The thing that I'm interested in is the effect of [the biosimilar] on costs. There’s this growing sentiment that we talk about the chemical toxicity of these drugs when we're in [the] developmental [phases]. Everyone is focused on chemical toxicity and AEs, but there's also this growing notion of financial toxicity for the patient.
Those who need these lifesaving treatments shouldn't have to go broke in order to receive them. As such, one of the big [factors] that I'm particularly interested in is the economic impact of these agents. In fact, we're already starting to see that there is a signal there—that there is an impact. Recently, earlier this year, the cost of trastuzumab in the United Kingdom went down dramatically. I personally believe that that biosimilars played a key role in that. In terms of longitudinal outcome benefits, nothing that we see so far suggests an outcome benefit [with] them. All in all, the outcomes that we've seen are more or less equivalent. However, again, we need to wait for more case reports and data to come in.
Are many physicians still hesitant to use biosimilars in practice? If so, what are some of the ways to get them more comfortable with their use?
Absolutely. As we know, medicine is storied tradition and it's very conservative by nature. It is absolutely a challenge to get oncologists to implement these agents into their practice. I believe the key to doing that is to provide more training and education, not just in the use of these agents, but also in their biosimilarity and fundamental equivalence to the reference agents that these oncologists are already used to utilizing in their daily practice.

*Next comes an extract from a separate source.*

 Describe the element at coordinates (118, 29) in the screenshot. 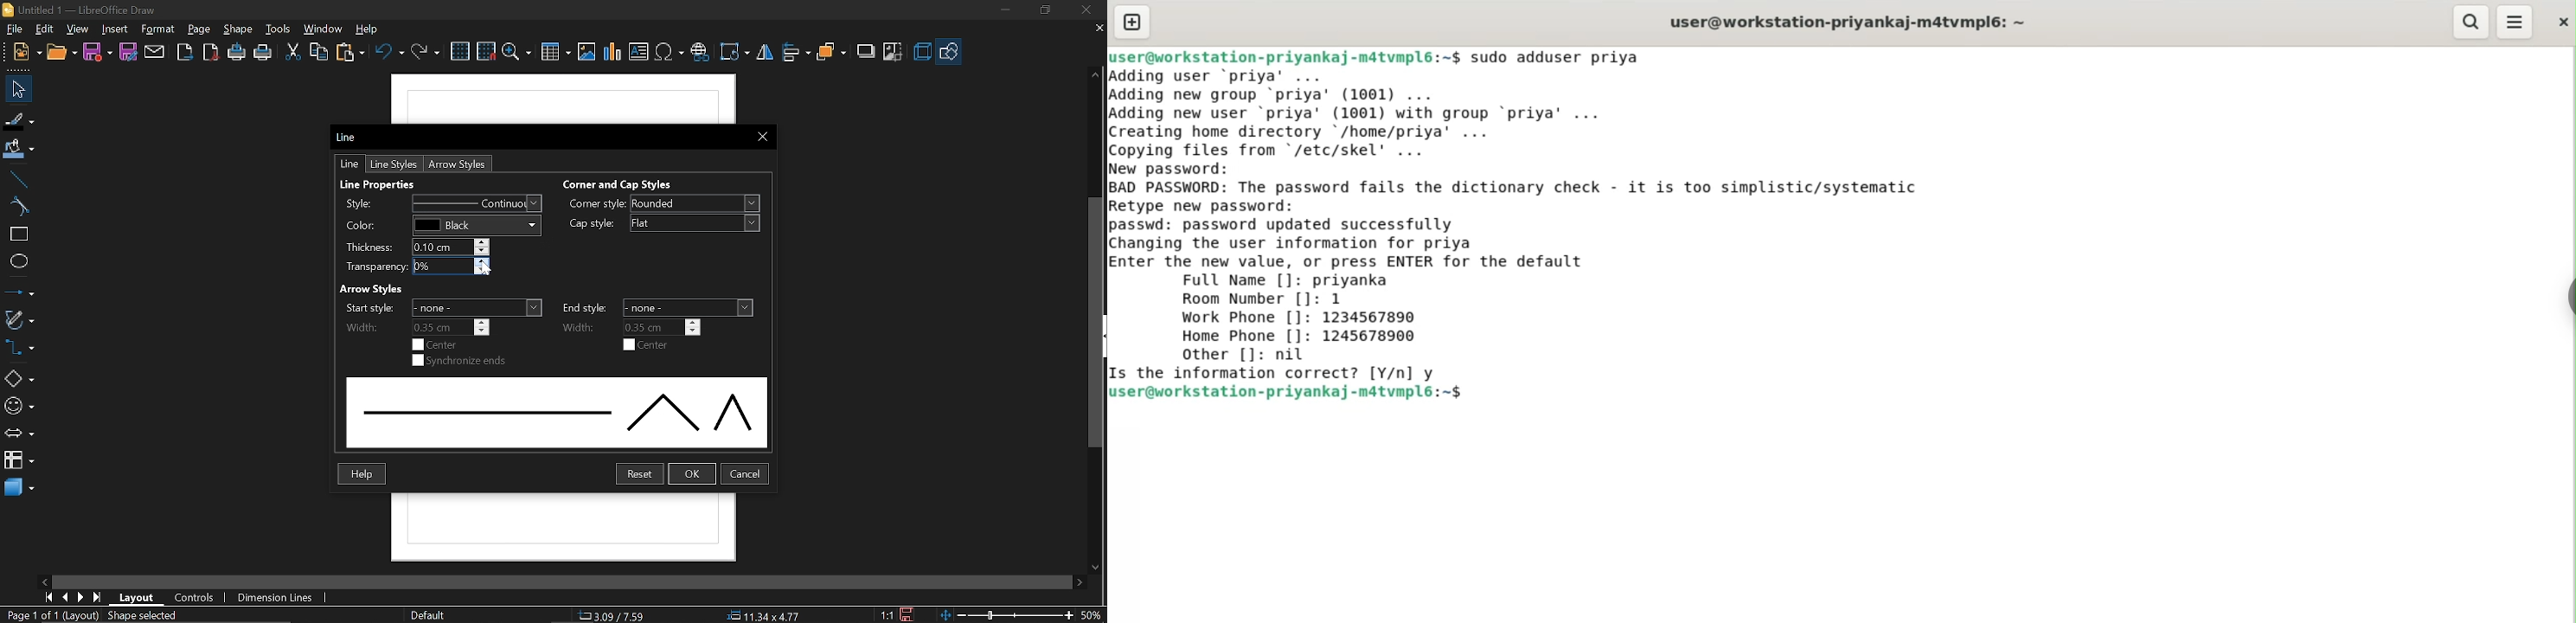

What role could biosimilars play in the oncology space overall in the future?
More of [these products] are going to come out. CT-P6 was one of the first to came out, and, in fact, trastuzumab biosimilars as a whole were the first to come out simply because trastuzumab was the first large monoclonal antibody to emerge in cancer treatment back in 1998.
The patent in the United States for these drugs last for about 20 years and then that opens the market up to biosimilar agents. As such, I suspect that more and more biosimilars are going to come out for various agents pretty soon. This is going to revolutionize our practice. We're going to have more agents to choose from, and it's going to be the oncologist's role to act as a guide for patients and hospitals in choosing the appropriate agents for their patients.
The mission of biosimilars and the mission of the US government as a whole in creating this expedited pathway for biosimilars is to reduce the cost of healthcare and that requires the buy-in, input, and expertise of practicing clinical oncologists. My takeaway point to oncologists, as a whole, is that biosimilars are a safe and equivalent alternative to reference agents and could potentially alleviate some of the financial toxicity that is experienced by patients.